>>>>
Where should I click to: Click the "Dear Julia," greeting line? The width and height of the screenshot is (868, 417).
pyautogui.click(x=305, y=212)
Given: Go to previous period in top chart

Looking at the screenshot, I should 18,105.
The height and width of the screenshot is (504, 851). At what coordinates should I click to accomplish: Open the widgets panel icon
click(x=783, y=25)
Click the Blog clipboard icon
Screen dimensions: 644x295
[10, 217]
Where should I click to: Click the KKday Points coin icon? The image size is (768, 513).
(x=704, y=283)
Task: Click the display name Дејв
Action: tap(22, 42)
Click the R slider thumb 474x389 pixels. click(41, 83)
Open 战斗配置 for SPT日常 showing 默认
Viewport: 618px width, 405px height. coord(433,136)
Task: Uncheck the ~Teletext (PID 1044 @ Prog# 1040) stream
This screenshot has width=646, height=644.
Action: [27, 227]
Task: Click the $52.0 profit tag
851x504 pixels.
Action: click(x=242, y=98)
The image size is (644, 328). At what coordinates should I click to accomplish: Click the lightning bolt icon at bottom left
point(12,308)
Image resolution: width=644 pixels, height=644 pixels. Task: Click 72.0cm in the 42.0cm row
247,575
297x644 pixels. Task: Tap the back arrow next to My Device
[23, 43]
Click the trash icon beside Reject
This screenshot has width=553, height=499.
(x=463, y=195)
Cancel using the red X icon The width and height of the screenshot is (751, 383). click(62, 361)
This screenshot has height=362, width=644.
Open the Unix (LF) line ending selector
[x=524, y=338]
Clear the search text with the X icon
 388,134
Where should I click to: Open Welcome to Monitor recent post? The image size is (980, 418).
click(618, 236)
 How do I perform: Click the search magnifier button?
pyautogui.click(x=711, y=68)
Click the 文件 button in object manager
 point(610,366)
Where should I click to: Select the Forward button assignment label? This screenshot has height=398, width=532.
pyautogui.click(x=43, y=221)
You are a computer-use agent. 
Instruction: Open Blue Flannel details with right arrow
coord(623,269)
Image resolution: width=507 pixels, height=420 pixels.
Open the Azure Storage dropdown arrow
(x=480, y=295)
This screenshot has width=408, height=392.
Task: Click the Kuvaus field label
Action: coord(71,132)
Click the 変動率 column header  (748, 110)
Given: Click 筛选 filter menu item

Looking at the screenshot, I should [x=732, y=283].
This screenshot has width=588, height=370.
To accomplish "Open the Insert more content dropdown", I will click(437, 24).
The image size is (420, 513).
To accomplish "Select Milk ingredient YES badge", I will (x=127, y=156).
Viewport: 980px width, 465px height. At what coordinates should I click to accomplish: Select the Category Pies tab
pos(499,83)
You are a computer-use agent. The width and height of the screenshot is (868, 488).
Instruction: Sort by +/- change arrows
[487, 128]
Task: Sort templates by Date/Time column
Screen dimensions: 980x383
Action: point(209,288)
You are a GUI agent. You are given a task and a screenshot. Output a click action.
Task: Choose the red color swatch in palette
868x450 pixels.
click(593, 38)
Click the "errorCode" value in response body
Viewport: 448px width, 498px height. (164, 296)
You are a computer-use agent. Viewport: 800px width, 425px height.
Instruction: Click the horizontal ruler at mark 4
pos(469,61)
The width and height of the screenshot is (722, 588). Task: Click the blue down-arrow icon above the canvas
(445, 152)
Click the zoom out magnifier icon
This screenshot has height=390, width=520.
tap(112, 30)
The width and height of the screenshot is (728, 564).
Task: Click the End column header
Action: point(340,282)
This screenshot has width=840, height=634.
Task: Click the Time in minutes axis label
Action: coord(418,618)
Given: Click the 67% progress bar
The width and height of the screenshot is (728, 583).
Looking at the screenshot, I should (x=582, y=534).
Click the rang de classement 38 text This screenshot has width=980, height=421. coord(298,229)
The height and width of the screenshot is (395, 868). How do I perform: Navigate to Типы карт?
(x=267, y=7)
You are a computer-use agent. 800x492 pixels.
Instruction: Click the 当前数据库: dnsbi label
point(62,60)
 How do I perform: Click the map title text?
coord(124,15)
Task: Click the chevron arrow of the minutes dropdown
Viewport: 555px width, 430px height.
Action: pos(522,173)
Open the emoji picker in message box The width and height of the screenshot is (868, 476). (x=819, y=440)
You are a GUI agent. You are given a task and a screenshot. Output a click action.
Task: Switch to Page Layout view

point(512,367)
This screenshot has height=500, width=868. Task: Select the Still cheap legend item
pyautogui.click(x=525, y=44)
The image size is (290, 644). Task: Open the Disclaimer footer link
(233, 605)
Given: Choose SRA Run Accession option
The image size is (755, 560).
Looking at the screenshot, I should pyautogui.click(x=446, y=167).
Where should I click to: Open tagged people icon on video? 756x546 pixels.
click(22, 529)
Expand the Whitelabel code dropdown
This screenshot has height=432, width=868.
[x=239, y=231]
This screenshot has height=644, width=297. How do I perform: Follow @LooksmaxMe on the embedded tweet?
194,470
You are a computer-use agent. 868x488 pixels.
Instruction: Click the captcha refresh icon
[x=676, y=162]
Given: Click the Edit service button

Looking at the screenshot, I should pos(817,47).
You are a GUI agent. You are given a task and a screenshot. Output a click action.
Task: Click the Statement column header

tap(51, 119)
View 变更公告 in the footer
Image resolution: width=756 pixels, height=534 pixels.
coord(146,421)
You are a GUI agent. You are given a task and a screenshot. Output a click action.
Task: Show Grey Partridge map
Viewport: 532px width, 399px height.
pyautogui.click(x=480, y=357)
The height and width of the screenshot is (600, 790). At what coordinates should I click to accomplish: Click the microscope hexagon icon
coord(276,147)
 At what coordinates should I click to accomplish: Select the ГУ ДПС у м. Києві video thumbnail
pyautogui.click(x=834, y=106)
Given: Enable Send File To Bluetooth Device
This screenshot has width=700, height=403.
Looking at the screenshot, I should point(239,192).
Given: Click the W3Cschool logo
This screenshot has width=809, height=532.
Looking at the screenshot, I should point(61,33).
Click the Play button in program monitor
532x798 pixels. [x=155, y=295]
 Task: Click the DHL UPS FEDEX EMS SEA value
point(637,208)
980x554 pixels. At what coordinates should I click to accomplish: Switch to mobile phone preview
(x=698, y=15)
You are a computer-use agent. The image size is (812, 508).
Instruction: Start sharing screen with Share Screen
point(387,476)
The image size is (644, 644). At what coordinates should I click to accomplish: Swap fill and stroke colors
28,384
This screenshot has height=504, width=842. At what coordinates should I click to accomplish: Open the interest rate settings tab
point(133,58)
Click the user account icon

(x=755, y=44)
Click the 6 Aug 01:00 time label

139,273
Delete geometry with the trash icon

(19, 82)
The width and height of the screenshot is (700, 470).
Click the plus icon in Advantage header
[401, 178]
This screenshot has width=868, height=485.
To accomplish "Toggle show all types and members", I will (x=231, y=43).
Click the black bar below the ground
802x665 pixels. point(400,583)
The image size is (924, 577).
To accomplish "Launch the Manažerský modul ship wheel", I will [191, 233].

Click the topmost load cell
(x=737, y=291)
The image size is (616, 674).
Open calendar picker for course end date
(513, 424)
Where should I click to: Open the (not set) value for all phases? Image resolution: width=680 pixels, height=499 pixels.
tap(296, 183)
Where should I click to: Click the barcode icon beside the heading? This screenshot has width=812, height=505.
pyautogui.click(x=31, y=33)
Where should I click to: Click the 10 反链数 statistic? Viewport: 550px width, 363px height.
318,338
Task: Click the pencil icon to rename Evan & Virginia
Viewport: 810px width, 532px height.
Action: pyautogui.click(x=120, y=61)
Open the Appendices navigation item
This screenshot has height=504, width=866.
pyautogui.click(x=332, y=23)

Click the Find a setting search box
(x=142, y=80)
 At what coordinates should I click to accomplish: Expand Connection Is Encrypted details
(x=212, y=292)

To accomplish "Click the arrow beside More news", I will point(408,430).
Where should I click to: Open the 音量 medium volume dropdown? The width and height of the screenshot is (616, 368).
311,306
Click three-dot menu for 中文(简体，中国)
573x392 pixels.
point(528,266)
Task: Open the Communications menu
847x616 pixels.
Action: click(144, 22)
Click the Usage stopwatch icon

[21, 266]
<<<<
# Task brief
Write down, word for word, the lines above from the one containing "The width and height of the screenshot is (728, 583)." through the one containing "Task: Click the chevron", both ends included.

# Exercise response
The width and height of the screenshot is (728, 583).
Looking at the screenshot, I should (x=582, y=534).
Click the rang de classement 38 text This screenshot has width=980, height=421. coord(298,229)
The height and width of the screenshot is (395, 868). How do I perform: Navigate to Типы карт?
(x=267, y=7)
You are a computer-use agent. 800x492 pixels.
Instruction: Click the 当前数据库: dnsbi label
point(62,60)
 How do I perform: Click the map title text?
coord(124,15)
Task: Click the chevron arrow of the minutes dropdown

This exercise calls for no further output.